Director Vishnu Ramakrishnan’s desire to give Tamil cinema a fresh and touching life drama in Lilly Rani is commendable. But unfortunately, intentions alone do not make for an entertaining film. Director Vishnu Ramakrishnan starts off Lilly Rani on the right note. We learn about a sex worker who gets pregnant to one of her customers, and opts to give birth to the child. We are drawn into the flick at this point. Then we witness her being belittled by people for her choice. These portions do help construct a touch of empathy in us towards the character. But sadly, the portions where the director tries to present us the mortifications a sex worker has to endure to raise a child are built in a cliched fashion. 

A bit of creativity in convoluted situations the character faces, and better dialogues to express the emotions of the character would have infused a sense of authenticity that the director was hoping to achieve. He is the culpable one here. It is his indulgence in convenient writing that dilutes the potential of the script. The stretch where Thambi Ramaiah and Lilly’s character travel together are treated with a dash of humor that is quite enjoyable. Halfway through the film, director Vishnu Ramakrishnan seems to have gone dry of ideas, and to have the run time of a feature film abruptly derails to a thriller format. So, what started off as a life drama becomes a thriller taking the audience who have been waiting for a poignant drama as promised at the beginning for a gull’s ride. 
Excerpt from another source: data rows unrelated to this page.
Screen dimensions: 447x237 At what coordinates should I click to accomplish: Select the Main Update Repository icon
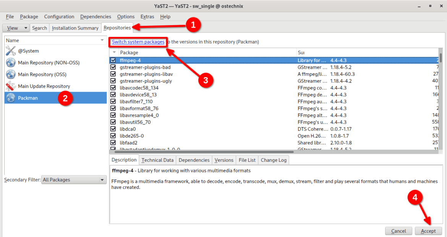(x=11, y=86)
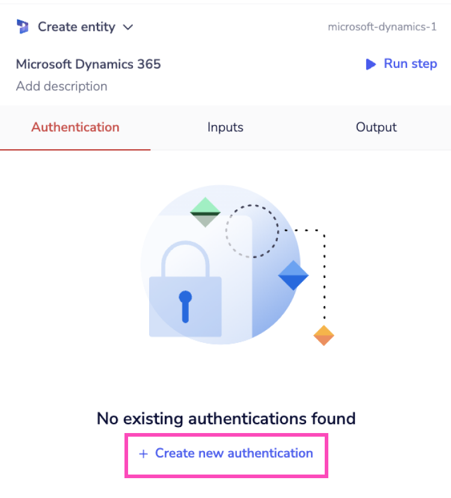Screen dimensions: 451x498
Task: Click the highlighted authentication creation area
Action: coord(226,455)
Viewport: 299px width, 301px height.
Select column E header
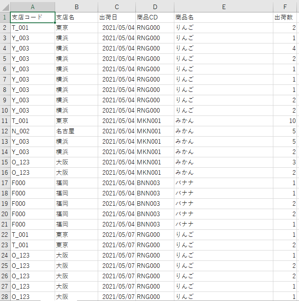(x=223, y=7)
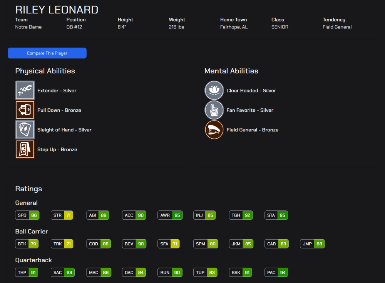Click the SPD 86 rating badge
Viewport: 385px width, 283px height.
click(x=27, y=215)
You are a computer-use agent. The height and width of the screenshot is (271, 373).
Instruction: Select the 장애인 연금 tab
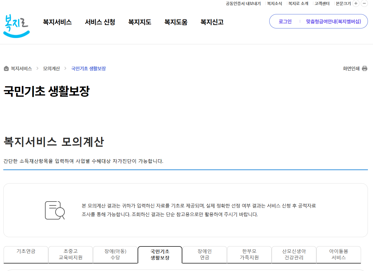tap(204, 255)
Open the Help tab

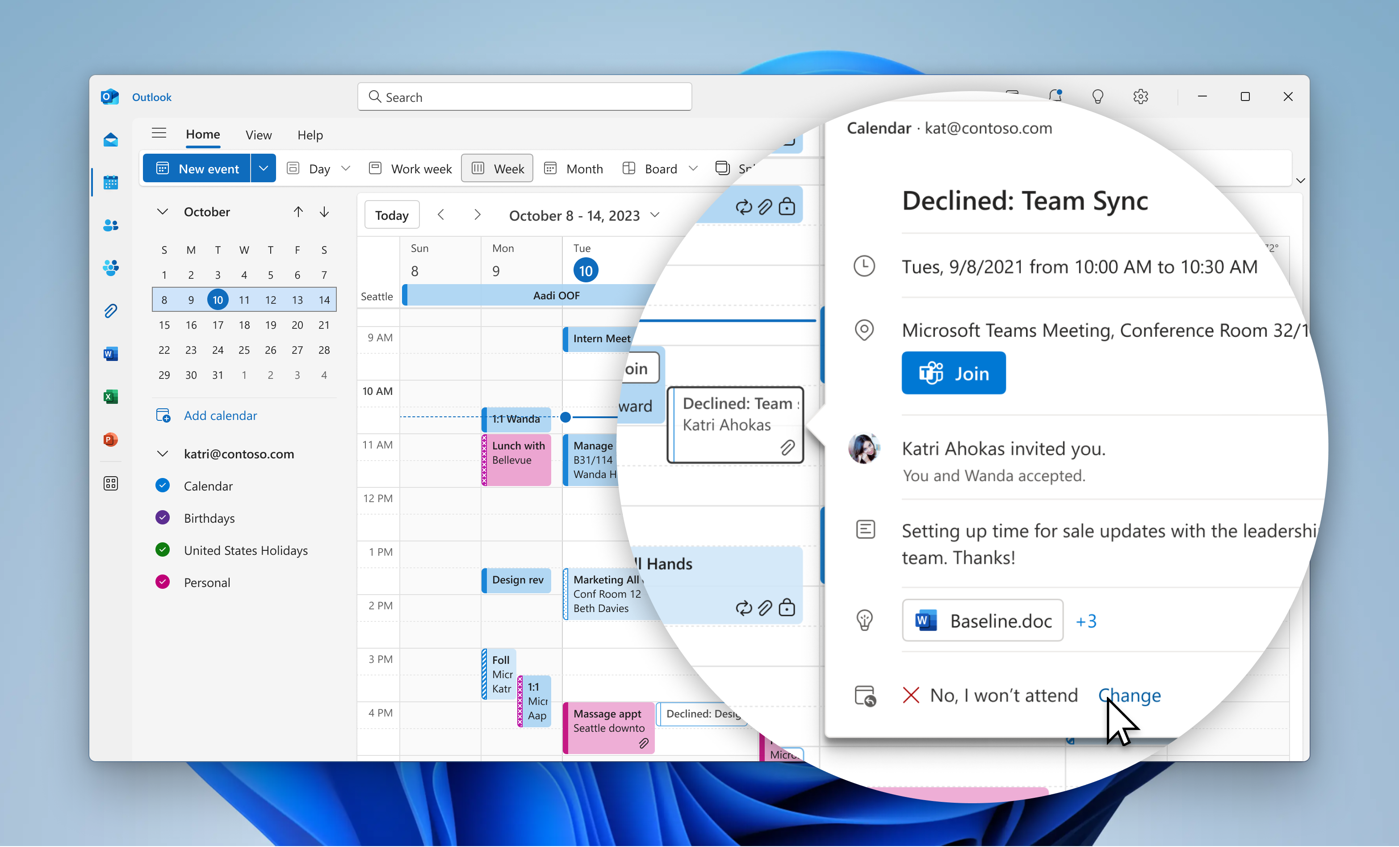310,135
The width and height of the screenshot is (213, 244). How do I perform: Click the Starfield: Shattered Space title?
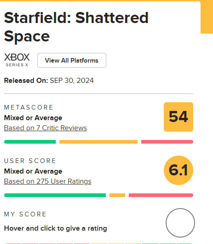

Actress Chaya Singh brings out a fine performer in her to the fore in Lilly Rani. She infuses life into her character, and makes it look so authentic. She asserts her competency and maturity as a performer. Actor Thambi Ramaiah ditches the stereotypical cop part that he usually plays. For a change, he takes up – though small – a role with space to perform. He does complete justice to his role. Actor Jayaprakash as usual makes his presence felt even in a restricted screen time. Actor Dushyanth Jayaprakash serves his purpose for why he was brought on board. Actor Boobalan is functional. Actor Pandi is adequate. Actor Akash Ram is operational. The rest of the cast has delivered what was asked of them. 

On the technical front, music director Jerwin Joshua’s songs add value to the film. With his background score, he has handled the switch from melodramatic tone to thriller mood of the drama well. Cinematographer Shiva Darshan has mounted his camera in the right spots and angles to capture raw emotions of the artists. His lighting is brilliant as well. Editor Beswanth Venkatesh has done his best to trim out the shortcomings in the work of his colleague. 

On the whole, actress Chaya Singh’s Lilly Rani would have been an interesting watch if it had had clarity about the genre, a better craftsman steering the ship, and a decent budget.